The first one was the Second Friday of the month event at St Chad’s Cathedral. (www.facebook.com/groups/2ndFriday1835/members/) This is an initiative led by the diocesan youth. In the context the Year of Faith, this group is having a series of talks about the documents from the Second Vatican Council. It was wonderful! The highlight of the evening was Teresa Kehoe (from the Maryvale Institute) talking about Apostolicam Actuositatem. (the Vatican II decree on the Apostolate of the Laity) She remind us of the crucial role of the laity:
“The apostolate in the social milieu, that is, the effort to infuse a Christian spirit into the mentality, customs, laws, and structures of the community in which one lives, is so much the duty and responsibility of the laity that it can never be performed properly by others.” (Apostolicam Actuositatem 8)
Teresa not only gave as great talk but also challenged us to be evangelisers. This is what Christ calls us to: to be a sign of his Kingdom on earth. In that regard, it was consoling to see young people committed and open to the spirit of the Council. By the end of the evening, I thanked God for these stewards of our faith.

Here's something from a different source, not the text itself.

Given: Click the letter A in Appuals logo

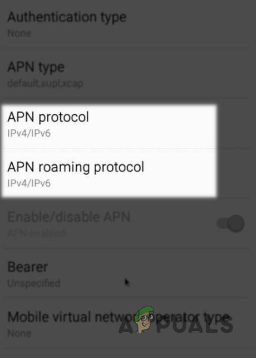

The next day (Saturday) we went to the Diocesan Assembly for Justice and Peace. (www.birminghamjandp.org.uk/) This event was very different from Friday. Yet the fire of the Spirit was fanning strong. Even though I discovered a kaleidoscopes of Catholic and Christian organizations involved in social justice, it was the individual stories that made an impression on me. In each of them (priests, religious and lay people) I could hear the Church’s commitment to social justice:
“To satisfy the demands of justice and equity, strenuous efforts must be made, without disregarding the rights of persons or the natural qualities of each country, to remove as quickly as possible the immense economic inequalities, which now exist and in many cases are growing and which are connected with individual and social discrimination.” (Gaudium et Spes 66)
The highlight of my day was the workshop about homelessness. This was lead by Alison Gelder from Housing Justice (www.housingjustice.org.uk/) and Alisa Mc William from Depaul UK (www.depauluk.org/). The facts and figures about homelessness in Britain filled me with indignation. (See www.crisis.org.uk/pages/homeless-def-numbers.html)
Alisa and Alison invited us to do something about homelessness. Their approach as was very simple: WE ALL CAN MAKE A DIFFERENCE. From praying for the homeless to supporting temporary housing initiatives, we can bring God’s kingdom on earth. However, Alisa and Alison did suggest prayer as a vital tool in all this. In a phrase: passion for building God’s kingdom at the borders of the Church.
To conclude, I would like to invite you to think about the fire your life. Whether you are a believer or not, let the the love of your heart irradiate a gentle fire in the world. If we truly want to bring harmony and justice into today’s world, we need to make our hope tangible to the world. As Saint Alberto Hurtado said: un fuego enciende otros fuego (A fire kindles other fires).